11. Alla stregua di quanto esposto il ricorso deve essere rigettato.
12. Al rigetto segue la condanna della ricorrente al pagamento delle spese del presente giudizio di legittimità che si liquidano come da dispositivo in favore del controricorrente. Nulla per la intimata che non ha svolto attività difensiva.

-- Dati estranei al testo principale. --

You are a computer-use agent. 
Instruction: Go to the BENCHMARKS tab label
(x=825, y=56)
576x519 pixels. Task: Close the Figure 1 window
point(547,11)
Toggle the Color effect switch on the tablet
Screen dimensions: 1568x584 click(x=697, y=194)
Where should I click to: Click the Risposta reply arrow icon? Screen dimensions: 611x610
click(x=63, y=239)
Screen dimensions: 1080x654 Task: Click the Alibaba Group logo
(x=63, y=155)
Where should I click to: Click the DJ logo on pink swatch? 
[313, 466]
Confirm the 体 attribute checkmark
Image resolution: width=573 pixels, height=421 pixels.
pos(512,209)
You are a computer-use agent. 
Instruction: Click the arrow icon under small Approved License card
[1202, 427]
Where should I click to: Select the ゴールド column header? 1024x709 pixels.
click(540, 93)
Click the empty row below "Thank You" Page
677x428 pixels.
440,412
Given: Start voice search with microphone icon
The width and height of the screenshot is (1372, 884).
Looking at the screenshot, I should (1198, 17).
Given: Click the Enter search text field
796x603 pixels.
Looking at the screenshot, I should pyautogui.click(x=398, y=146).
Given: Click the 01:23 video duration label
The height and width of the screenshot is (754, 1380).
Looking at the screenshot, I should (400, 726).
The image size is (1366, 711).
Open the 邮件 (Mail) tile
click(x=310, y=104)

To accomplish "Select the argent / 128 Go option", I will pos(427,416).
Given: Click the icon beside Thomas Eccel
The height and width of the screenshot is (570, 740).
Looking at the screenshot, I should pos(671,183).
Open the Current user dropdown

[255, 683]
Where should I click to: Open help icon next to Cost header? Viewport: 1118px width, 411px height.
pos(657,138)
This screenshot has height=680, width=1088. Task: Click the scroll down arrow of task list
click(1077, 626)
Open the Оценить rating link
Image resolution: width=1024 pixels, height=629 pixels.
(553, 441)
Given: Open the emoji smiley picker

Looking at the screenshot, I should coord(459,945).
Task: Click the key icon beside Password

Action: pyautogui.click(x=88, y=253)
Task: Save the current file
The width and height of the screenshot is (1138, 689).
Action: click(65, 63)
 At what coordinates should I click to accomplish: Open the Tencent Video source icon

13. Ai sensi dell’art. 13, comma 1 quater, del DPR n. 115/02, nel testo risultante dalla legge 24.12.2012 n. 228, deve provvedersi, ricorrendone i presupposti processuali, sempre come da dispositivo.
P.Q.M.
Rigetta il ricorso.
Condanna la ricorrente al pagamento, in favore del controricorrente INPS, delle spese del presente giudizio di legittimità che liquida in euro 4.000,00 per compensi, oltre alle spese forfettarie nella misura del 15 per cento, agli esborsi liquidati in euro 200,00 ed agli accessori di legge; nulla per la intimata ADER. Ai sensi dell’art. 13, comma 1 quater, del DPR n. 115/02 dà atto della sussistenza dei presupposti processuali per il versamento, da parte della ricorrente, dell’ulteriore importo a titolo di contributo unificato, pari a quello previsto per il ricorso, a norma del comma 1 bis dello stesso art. 13, se dovuto.